# Dewalt DCF787 1/4 inch impact driver @ Pull a Part



## Bigplanz (Apr 10, 2009)

A short real-world test. It passed. 

I looked at the Harbor Frieght Hercules version of this, but it is the same price as the Dewalt. Dewalt is a brushless motor, HFs version not. HF has theirs priced too high. The HF tool might be great, but for the same price, I am going with Dewalt.


----------



## chandler48 (Jun 5, 2017)

It's not the tool that has limitations, but the shank you are using with the bits/sockets. 1/4" non impact rated shanks will be too brittle for lug nuts, etc. over the long haul.


----------



## Bigplanz (Apr 10, 2009)

chandler48 said:


> It's not the tool that has limitations, but the shank you are using with the bits/sockets. 1/4" non impact rated shanks will be too brittle for lug nuts, etc. over the long haul.


Makes sense. I will pick some up on Amazon. The driver broke a cheap HF chrome 3/8 to 1/4 adapter (sheared off the nipple). Impact rated adapters it is, from now on. Next time I am down there I will repeat the experiment.

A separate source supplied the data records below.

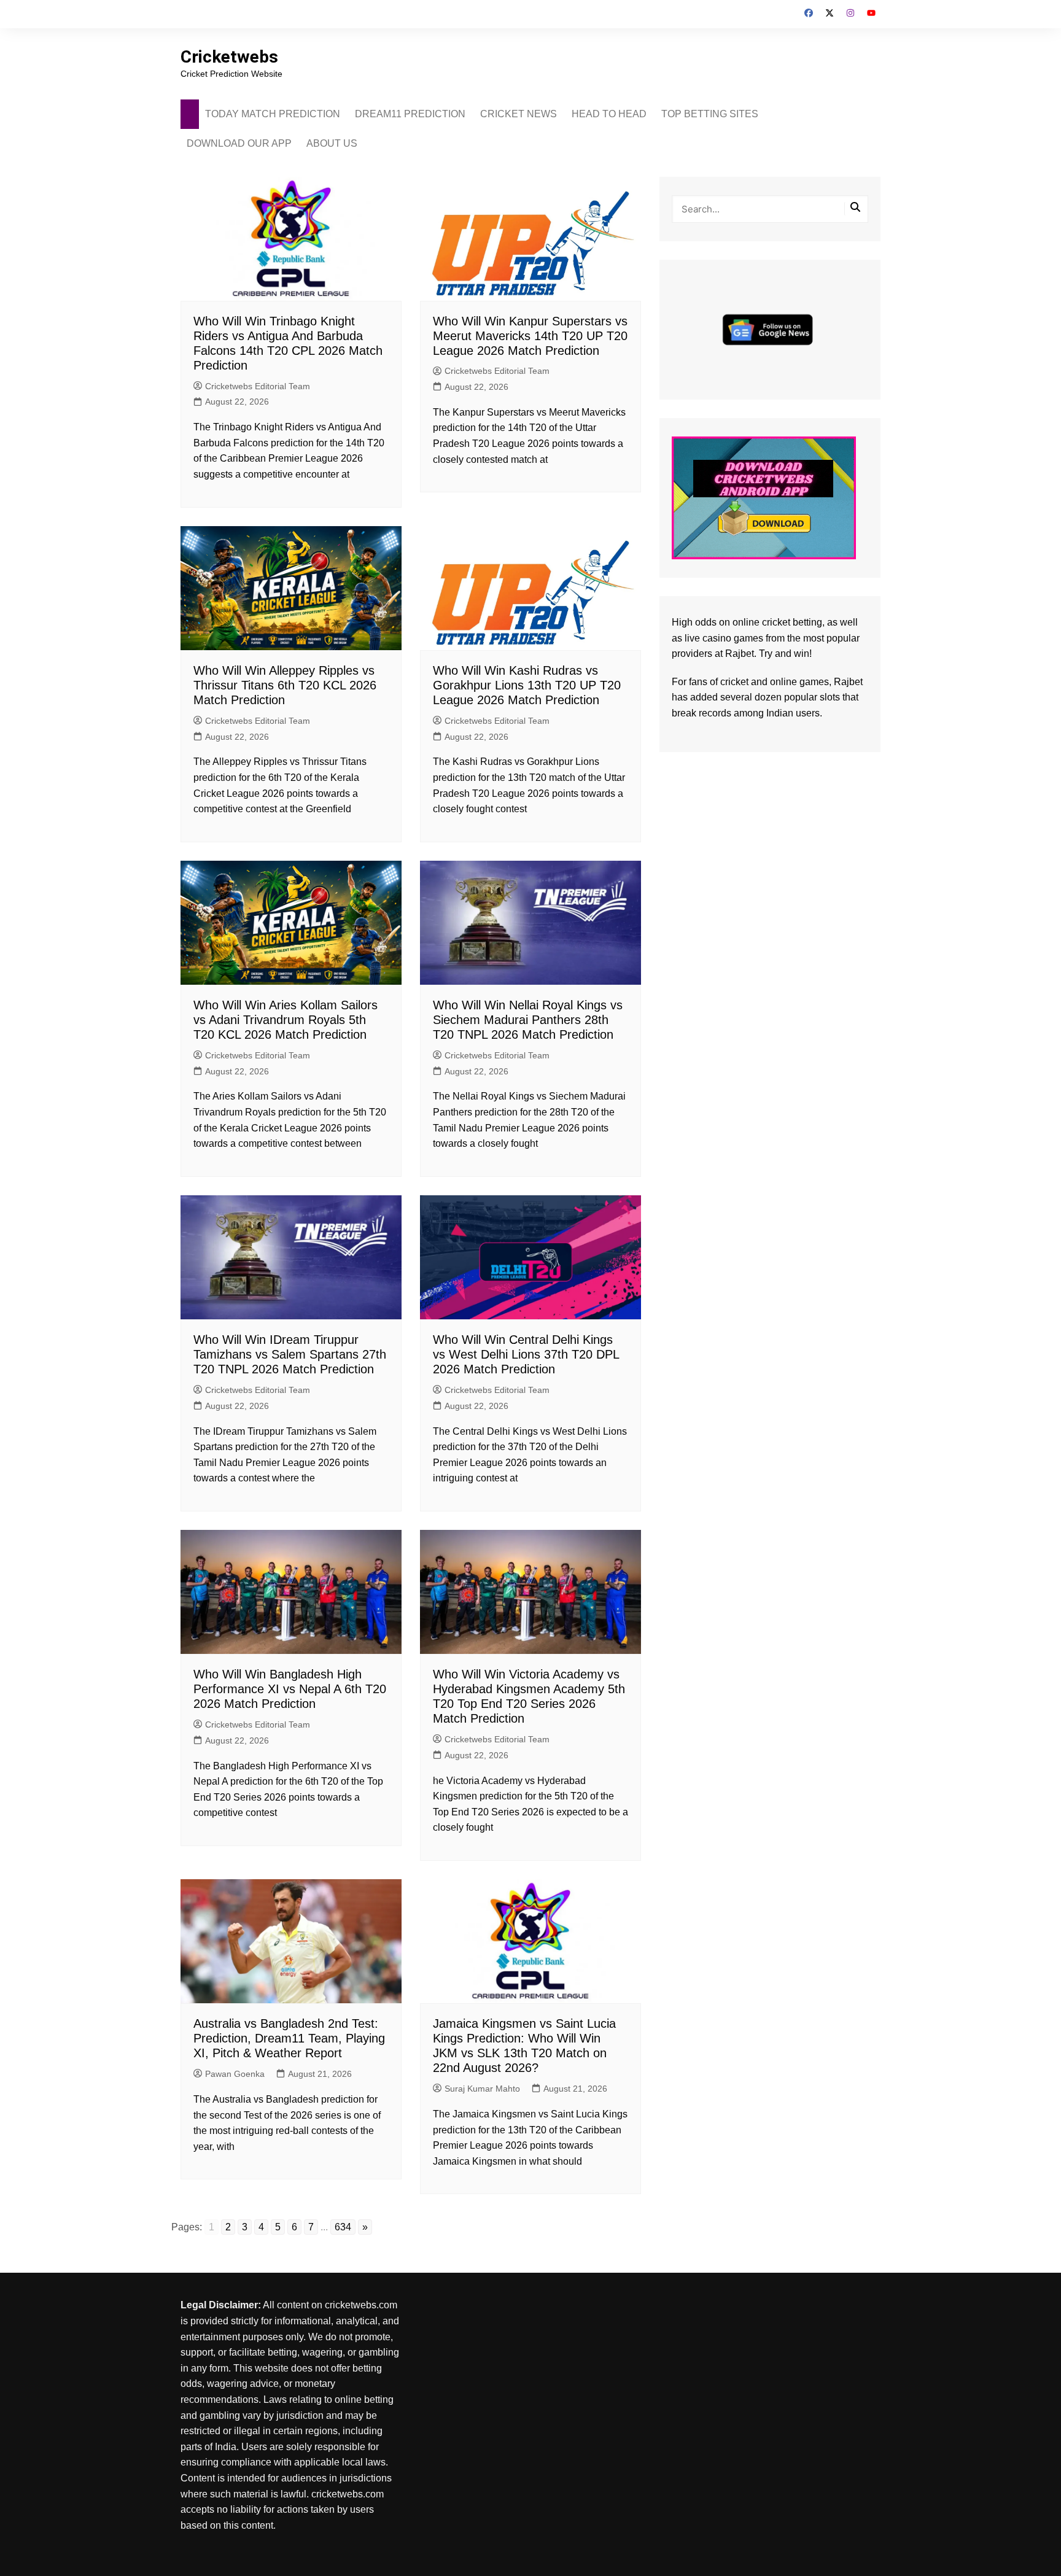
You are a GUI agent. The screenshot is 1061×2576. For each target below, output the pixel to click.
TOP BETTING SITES (709, 114)
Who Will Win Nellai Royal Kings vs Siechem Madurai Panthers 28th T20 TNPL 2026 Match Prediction (528, 1019)
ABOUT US (331, 143)
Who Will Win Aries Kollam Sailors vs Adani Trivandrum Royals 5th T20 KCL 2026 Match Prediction (285, 1019)
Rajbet (848, 682)
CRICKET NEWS (518, 114)
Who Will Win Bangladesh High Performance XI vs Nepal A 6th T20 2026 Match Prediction (289, 1688)
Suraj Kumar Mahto (482, 2088)
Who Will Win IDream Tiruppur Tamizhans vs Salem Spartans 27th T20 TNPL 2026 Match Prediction (289, 1354)
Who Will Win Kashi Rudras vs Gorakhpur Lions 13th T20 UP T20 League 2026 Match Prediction (527, 685)
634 (343, 2227)
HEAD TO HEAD (609, 114)
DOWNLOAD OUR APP (239, 143)
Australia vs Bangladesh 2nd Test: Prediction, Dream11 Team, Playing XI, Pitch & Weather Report (289, 2038)
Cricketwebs (229, 57)
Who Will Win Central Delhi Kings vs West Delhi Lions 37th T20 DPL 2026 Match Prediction (526, 1354)
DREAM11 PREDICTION (410, 114)
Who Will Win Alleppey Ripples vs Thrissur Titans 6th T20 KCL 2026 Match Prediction (284, 685)
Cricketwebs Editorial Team (257, 386)
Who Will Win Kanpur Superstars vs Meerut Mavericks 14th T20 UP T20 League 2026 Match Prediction (530, 335)
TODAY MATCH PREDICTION (272, 114)
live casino (708, 638)
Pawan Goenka (235, 2074)
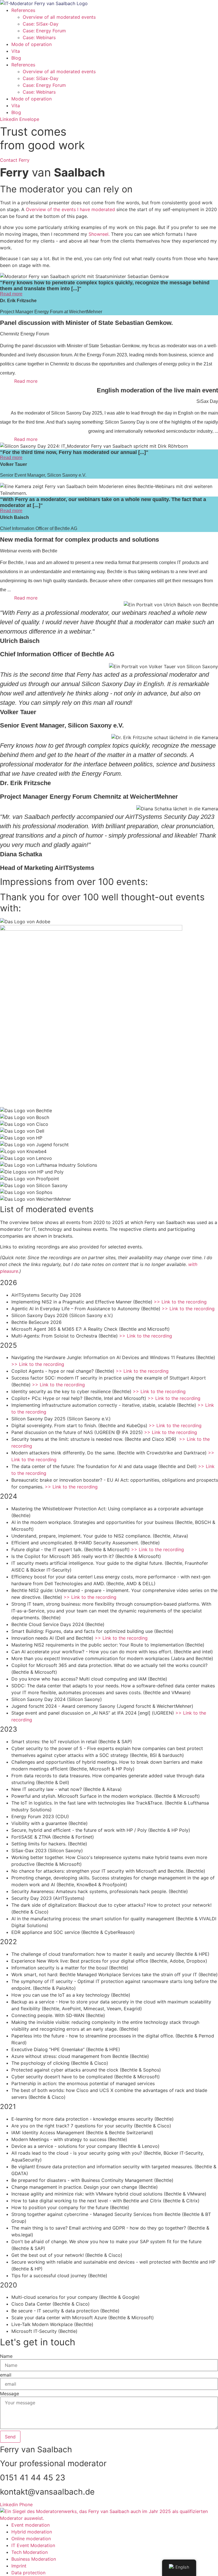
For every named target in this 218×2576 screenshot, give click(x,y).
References (23, 10)
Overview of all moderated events (59, 17)
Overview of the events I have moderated (70, 209)
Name (6, 2356)
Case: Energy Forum (44, 30)
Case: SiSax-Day (40, 24)
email (5, 2375)
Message (9, 2393)
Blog (16, 58)
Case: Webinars (39, 37)
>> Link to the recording (180, 1302)
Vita (15, 51)
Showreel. (99, 234)
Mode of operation (31, 44)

Thanks!


----------



## Bondo (Dec 8, 2007)

Ayuh,.... I've been seein' those stub-nosed impact drivers,.....

I'm still usin' my Makita I've had a few years,....

It's one of those tools that, since the 1st time I picked one up, I've been askin' myself, How did I ever get by, without it,.......

I literally, use mine every single day,.......


----------



## chandler48 (Jun 5, 2017)

> I literally, use mine every single day,.......


Yep, we have 3 Makita drivers going almost all the time. 6 batteries and 3 chargers.


----------